— Begin Data to process —

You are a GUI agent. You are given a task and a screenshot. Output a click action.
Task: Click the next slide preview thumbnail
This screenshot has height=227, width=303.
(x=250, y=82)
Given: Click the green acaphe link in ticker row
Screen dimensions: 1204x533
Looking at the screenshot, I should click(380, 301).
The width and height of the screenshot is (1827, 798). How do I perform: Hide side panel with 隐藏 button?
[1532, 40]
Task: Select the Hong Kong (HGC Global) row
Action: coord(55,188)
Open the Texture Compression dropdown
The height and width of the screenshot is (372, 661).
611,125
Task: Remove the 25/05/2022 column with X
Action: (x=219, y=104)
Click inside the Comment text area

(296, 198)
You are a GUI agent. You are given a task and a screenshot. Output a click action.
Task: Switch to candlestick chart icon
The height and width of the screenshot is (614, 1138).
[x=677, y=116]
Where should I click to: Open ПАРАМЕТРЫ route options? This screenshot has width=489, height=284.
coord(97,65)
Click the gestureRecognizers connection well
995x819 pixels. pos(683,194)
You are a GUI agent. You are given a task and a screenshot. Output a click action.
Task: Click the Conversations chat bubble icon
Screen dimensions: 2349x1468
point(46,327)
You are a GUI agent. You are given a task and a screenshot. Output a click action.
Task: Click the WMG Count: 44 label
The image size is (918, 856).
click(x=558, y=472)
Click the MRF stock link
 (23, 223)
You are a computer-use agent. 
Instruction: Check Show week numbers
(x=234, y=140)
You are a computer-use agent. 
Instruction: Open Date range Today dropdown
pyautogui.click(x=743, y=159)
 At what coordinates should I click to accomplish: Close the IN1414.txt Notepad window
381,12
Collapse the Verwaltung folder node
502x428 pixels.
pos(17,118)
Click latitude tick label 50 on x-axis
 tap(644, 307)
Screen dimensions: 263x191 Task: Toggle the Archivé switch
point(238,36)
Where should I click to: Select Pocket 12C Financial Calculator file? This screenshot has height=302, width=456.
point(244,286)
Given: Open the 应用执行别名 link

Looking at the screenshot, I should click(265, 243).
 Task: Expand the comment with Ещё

— End Data to process —

→ Aim: Rewrite the part of the data that opens with the line containing "At what coordinates" and runs through the end, swapping "Notepad" for "WordPad" and leaving everything else unchanged. Give only those lines.

→ Worked answer:
 At what coordinates should I click to accomplish: Close the IN1414.txt WordPad window
381,12
Collapse the Verwaltung folder node
502x428 pixels.
pos(17,118)
Click latitude tick label 50 on x-axis
 tap(644, 307)
Screen dimensions: 263x191 Task: Toggle the Archivé switch
point(238,36)
Where should I click to: Select Pocket 12C Financial Calculator file? This screenshot has height=302, width=456.
point(244,286)
Given: Open the 应用执行别名 link

Looking at the screenshot, I should click(265, 243).
 Task: Expand the comment with Ещё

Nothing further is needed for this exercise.